-------- DATA EXCERPTS --------

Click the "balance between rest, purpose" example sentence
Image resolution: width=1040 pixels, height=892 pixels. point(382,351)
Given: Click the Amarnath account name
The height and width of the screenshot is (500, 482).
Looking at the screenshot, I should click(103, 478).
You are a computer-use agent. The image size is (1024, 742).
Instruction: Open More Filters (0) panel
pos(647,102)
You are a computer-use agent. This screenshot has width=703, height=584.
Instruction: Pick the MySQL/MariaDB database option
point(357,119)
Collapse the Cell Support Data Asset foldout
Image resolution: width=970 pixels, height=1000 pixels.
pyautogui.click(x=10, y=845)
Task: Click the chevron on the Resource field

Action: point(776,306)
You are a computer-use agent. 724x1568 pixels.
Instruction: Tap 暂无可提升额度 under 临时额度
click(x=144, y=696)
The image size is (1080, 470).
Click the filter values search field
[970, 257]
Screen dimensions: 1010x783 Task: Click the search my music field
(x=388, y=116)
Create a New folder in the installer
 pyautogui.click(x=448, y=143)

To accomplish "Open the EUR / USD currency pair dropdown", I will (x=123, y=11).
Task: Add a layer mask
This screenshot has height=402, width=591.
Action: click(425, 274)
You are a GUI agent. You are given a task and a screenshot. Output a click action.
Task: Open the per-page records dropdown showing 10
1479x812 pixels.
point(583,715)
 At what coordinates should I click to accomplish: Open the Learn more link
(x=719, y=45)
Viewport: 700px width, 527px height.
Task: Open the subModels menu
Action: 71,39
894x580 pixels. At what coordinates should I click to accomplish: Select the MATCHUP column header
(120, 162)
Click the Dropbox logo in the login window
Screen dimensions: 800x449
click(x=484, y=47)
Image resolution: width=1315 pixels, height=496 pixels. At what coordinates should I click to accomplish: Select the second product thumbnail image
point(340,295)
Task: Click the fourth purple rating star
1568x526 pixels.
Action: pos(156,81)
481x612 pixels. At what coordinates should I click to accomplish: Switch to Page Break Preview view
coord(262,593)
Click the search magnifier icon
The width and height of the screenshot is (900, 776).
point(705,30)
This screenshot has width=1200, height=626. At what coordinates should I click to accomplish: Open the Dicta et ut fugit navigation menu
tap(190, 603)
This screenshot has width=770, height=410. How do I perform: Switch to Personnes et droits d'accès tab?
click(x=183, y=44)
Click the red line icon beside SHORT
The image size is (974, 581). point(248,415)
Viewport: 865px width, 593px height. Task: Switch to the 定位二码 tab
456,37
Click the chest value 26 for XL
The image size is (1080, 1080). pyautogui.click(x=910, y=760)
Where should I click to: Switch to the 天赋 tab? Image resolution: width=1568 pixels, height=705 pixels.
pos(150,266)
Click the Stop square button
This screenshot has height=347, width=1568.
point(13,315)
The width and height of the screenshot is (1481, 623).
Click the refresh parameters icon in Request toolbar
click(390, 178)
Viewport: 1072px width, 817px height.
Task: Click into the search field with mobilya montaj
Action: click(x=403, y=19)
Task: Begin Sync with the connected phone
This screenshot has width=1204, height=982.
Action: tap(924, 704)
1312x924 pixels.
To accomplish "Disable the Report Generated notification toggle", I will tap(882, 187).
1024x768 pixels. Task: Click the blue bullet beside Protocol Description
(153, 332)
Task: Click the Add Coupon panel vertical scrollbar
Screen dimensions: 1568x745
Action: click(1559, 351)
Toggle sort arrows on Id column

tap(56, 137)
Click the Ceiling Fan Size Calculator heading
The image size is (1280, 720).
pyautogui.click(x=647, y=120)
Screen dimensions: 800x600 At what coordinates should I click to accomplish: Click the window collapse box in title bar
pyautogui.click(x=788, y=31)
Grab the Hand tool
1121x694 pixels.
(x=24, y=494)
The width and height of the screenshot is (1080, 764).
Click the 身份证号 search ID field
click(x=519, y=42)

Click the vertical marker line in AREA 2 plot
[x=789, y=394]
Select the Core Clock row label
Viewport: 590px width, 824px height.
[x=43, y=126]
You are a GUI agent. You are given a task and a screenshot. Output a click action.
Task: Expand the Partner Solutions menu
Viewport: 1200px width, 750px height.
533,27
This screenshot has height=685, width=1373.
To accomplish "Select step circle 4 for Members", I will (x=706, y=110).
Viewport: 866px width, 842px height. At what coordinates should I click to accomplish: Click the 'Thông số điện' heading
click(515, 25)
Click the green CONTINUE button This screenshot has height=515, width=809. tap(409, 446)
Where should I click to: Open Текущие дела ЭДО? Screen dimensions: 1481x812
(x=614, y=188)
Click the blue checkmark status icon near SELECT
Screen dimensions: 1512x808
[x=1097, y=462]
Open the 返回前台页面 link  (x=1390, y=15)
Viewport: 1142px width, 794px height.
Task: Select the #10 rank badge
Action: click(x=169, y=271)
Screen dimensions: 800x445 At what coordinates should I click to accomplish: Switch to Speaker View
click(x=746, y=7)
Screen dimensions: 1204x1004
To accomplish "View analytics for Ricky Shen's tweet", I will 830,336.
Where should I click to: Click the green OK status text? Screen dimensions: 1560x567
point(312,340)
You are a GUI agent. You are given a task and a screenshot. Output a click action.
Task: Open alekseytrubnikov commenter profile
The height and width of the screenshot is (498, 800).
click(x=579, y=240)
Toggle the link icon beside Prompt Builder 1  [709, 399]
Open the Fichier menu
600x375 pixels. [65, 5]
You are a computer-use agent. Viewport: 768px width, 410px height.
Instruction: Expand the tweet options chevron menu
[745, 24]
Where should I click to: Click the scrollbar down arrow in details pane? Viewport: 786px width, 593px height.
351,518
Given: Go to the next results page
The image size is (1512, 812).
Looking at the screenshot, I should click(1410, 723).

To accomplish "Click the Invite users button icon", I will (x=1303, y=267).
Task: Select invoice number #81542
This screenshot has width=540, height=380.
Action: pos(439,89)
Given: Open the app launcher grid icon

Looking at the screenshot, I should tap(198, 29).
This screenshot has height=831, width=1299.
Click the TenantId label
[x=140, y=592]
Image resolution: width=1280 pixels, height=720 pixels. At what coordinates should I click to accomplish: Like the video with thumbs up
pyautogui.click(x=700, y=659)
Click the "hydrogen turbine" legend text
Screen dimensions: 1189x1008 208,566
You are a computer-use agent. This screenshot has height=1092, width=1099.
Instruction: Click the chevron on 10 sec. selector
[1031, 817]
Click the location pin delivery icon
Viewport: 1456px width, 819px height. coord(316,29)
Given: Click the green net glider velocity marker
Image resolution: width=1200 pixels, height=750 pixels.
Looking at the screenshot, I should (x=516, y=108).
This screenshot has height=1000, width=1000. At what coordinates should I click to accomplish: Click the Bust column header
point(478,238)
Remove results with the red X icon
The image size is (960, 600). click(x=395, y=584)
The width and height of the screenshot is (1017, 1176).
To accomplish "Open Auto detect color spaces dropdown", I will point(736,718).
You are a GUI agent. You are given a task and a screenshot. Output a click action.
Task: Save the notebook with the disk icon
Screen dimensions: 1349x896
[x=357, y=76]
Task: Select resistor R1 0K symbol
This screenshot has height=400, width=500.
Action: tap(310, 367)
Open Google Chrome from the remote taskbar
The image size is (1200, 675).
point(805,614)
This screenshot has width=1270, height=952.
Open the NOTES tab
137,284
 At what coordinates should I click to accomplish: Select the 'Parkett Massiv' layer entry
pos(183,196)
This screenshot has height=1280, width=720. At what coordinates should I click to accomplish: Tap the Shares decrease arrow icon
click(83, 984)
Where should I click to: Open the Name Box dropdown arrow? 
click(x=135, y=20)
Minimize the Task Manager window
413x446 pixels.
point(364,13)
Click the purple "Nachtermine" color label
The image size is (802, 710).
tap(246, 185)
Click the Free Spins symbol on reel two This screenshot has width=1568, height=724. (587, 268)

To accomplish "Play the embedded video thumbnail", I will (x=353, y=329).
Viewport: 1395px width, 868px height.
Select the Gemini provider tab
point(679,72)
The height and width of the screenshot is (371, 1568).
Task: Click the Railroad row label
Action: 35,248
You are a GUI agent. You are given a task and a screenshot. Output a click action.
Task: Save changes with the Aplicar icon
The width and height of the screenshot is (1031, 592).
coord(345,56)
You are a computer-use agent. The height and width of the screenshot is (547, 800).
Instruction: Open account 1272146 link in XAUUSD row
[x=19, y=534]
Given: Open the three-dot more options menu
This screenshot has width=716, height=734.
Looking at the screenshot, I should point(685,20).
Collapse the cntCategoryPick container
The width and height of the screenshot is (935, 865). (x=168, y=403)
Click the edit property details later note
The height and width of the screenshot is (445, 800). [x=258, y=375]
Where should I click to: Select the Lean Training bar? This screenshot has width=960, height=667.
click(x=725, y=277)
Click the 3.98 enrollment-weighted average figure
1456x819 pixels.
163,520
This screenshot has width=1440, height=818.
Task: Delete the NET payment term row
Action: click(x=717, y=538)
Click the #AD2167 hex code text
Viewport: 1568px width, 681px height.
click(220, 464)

--------

Leave out every line above except those from the line with "Toggle sort arrows on Id column" up to and including the line with "Given: Go to the next results page", and copy those exactly.

Toggle sort arrows on Id column

tap(56, 137)
Click the Ceiling Fan Size Calculator heading
The image size is (1280, 720).
pyautogui.click(x=647, y=120)
Screen dimensions: 800x600 At what coordinates should I click to accomplish: Click the window collapse box in title bar
pyautogui.click(x=788, y=31)
Grab the Hand tool
1121x694 pixels.
(x=24, y=494)
The width and height of the screenshot is (1080, 764).
Click the 身份证号 search ID field
click(x=519, y=42)

Click the vertical marker line in AREA 2 plot
[x=789, y=394]
Select the Core Clock row label
Viewport: 590px width, 824px height.
[x=43, y=126]
You are a GUI agent. You are given a task and a screenshot. Output a click action.
Task: Expand the Partner Solutions menu
Viewport: 1200px width, 750px height.
533,27
This screenshot has height=685, width=1373.
To accomplish "Select step circle 4 for Members", I will (x=706, y=110).
Viewport: 866px width, 842px height. At what coordinates should I click to accomplish: Click the 'Thông số điện' heading
click(515, 25)
Click the green CONTINUE button This screenshot has height=515, width=809. tap(409, 446)
Where should I click to: Open Текущие дела ЭДО? Screen dimensions: 1481x812
(x=614, y=188)
Click the blue checkmark status icon near SELECT
Screen dimensions: 1512x808
[x=1097, y=462]
Open the 返回前台页面 link  (x=1390, y=15)
Viewport: 1142px width, 794px height.
Task: Select the #10 rank badge
Action: click(x=169, y=271)
Screen dimensions: 800x445 At what coordinates should I click to accomplish: Switch to Speaker View
click(x=746, y=7)
Screen dimensions: 1204x1004
To accomplish "View analytics for Ricky Shen's tweet", I will 830,336.
Where should I click to: Click the green OK status text? Screen dimensions: 1560x567
point(312,340)
You are a GUI agent. You are given a task and a screenshot. Output a click action.
Task: Open alekseytrubnikov commenter profile
The height and width of the screenshot is (498, 800).
click(x=579, y=240)
Toggle the link icon beside Prompt Builder 1  [709, 399]
Open the Fichier menu
600x375 pixels. [65, 5]
You are a computer-use agent. Viewport: 768px width, 410px height.
Instruction: Expand the tweet options chevron menu
[745, 24]
Where should I click to: Click the scrollbar down arrow in details pane? Viewport: 786px width, 593px height.
351,518
Given: Go to the next results page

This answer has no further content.